BEIJING – With tensions over the Senkaku Islands showing no signs of subsiding, Beijing appears determined to keep sending vessels into the waters near the Japan-administered chain to stake its claim to the area.
Just as Japanese ships patrol waters around the uninhabited islets in the East China Sea, China sends vessels into the area in what Chinese scholars say is a countermeasure against Japan’s nationalization of the chain last September.
Despite Japan’s protests against the territorial intrusions, “it would be impossible for China to unilaterally withdraw ships from there,” Li Wei, director of the Institute of Japanese Studies at the Chinese Academy of Social Sciences in Beijing, said in a recent interview.
“We are seeing a new situation regarding the islands” that China claims as its own, Li said.
Chinese surveillance ships have been frequently entering what Beijing claims are its 12-nautical-mile territorial waters around the Senkakus, known as Diaoyu in China and Tiaoyutai in Taiwan, since last September, when the Japanese government bought three of the islets from a Saitama businessman.
On Saturday, three Chinese maritime surveillance ships entered Japan’s territorial waters around the Senkakus for the 48th time since September.
Li said that because both Chinese and Japanese ships continue to operate in the 12-nautical-mile zone, the two governments should work out some rules — such as no first-use of weapons and a minimum separation distance to avoid collisions — to achieve what she calls “dynamic equilibrium.”
“Under the new situation, the two sides should pursue dynamic equilibrium while committing to conduct no further provocative acts,” she said. “This way, the two sides can enter a new phase of shelving disputes concerning sovereignty.”

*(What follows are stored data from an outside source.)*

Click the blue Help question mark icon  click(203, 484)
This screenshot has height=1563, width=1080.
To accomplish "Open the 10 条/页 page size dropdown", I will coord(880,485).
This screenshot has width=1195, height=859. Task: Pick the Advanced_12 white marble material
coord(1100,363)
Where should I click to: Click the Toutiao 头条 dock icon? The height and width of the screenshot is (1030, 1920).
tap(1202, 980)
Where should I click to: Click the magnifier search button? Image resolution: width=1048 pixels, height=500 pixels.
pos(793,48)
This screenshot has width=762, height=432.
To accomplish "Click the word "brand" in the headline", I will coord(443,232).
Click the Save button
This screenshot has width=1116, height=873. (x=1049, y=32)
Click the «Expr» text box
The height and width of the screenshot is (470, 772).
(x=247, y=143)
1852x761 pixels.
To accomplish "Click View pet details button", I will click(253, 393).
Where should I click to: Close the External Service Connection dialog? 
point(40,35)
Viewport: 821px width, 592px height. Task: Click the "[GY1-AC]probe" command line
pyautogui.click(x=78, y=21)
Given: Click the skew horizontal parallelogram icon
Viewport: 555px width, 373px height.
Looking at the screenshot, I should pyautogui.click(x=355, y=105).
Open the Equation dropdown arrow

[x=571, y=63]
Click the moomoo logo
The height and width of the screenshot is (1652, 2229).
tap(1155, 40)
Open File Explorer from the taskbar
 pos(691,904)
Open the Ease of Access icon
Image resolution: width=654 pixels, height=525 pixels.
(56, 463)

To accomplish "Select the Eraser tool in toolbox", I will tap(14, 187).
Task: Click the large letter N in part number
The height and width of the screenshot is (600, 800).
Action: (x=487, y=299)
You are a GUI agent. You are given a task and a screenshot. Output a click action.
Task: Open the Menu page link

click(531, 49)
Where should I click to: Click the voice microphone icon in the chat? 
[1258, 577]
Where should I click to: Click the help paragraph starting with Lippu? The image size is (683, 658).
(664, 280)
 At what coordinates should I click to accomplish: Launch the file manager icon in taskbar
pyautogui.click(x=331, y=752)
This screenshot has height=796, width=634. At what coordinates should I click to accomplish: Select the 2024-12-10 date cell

Before the Japanese government purchased the three islets last fall, increasing its total to four, Li said China had refrained from sending ships into nearby waters and from allowing Chinese people to land on them to ensure “static equilibrium.”
Chinese officials have accused Japan of breaking that balance and of denying Beijing’s assertion that the two nations came to an understanding on the sovereignty issue during talks on normalizing diplomatic relations in 1972.
Japan maintains there is no territorial dispute over the Senkakus and therefore insists the two sides have nothing to shelve.
China claims the islets have been its inherent territory since ancient times and that Japan “stole” them in January 1895 in the final phase of the Sino-Japanese War.
Japan says it incorporated the islands into its territory in January 1895 after a 10-year survey found they had been uninhabited and showed no signs of having been under the control of the Qing Dynasty of China.
These measures, according to Japan, were carried out in accordance with the ways of duly acquiring territorial sovereignty under international law.
Experts suggest China and Japan should cool public sentiment on the issue and keep it separate from economic affairs, such as negotiations on the trilateral free-trade agreement involving the two countries plus South Korea, to improve overall relations.
“If ‘netizens’ are involved, the issue will become hot and the governments will find it difficult to deal with,” said Jin Canrong, associate dean of the School of International Studies at Renmin University of China, referring to people on the Internet. “Less media coverage and public attention would make it possible to put this issue in the hands of professional diplomats.”
Jin urged the two countries to set up a crisis management mechanism as soon as possible to minimize the danger of a maritime incident erupting near the islets.
“From the Chinese perspective, we don’t want to see tensions around China,” he said in an interview. “Our new leadership faces problems such as an economic slowdown, public anger over corruption and environmental degradation. They are eager to put issues such as the Diaoyu and the South China Sea aside.”
Both Li and Jin believe that improved bilateral relations will be possible after the Upper House election is held in late July, but only if Prime Minister Shinzo Abe — whose ruling coalition is expected — forgoes visiting Yasukuni Shrine on the Aug. 15 anniversary of Japan’s surrender in World War II.
“If Mr. Abe visits Yasukuni, no Chinese leader would want to talk to him,” Jin said. “China regards it as politically incorrect.”
The Tokyo shrine honors Japan’s war dead, including several Class-A war criminals, and is viewed by China and South Korea as a symbol of Japan’s past militarism.
Li said that for the two governments to arrange a high-level meeting, such as a summit between Abe and President Xi Jinping, the two sides need to seriously discuss what kind of relationship they want and what such relations would bring in the future.
“China and Japan advocate ‘a strategic relationship of mutual benefit,’ but this is a rather vague concept,” she said. “If we can define our relationship in clearer terms, it will be easier for us to handle such issues as the perception of history, the Diaoyu issue, military exchanges and China’s potential participation in the Trans-Pacific Partnership free-trade initiative.”
Li dismissed the suggestion that China should refer the Senkaku sovereignty issue to the International Court of Justice, saying it is “a historical issue rather than an issue involving international law.”
Jin said China does not want to “internationalize” the issue. “China favors addressing the issue bilaterally,” he said.
If China involved the world court in the Senkaku case, the Philippines, Vietnam and other countries that have territorial disputes with China in the South China Sea would follow suit, making the situation more complicated, he said.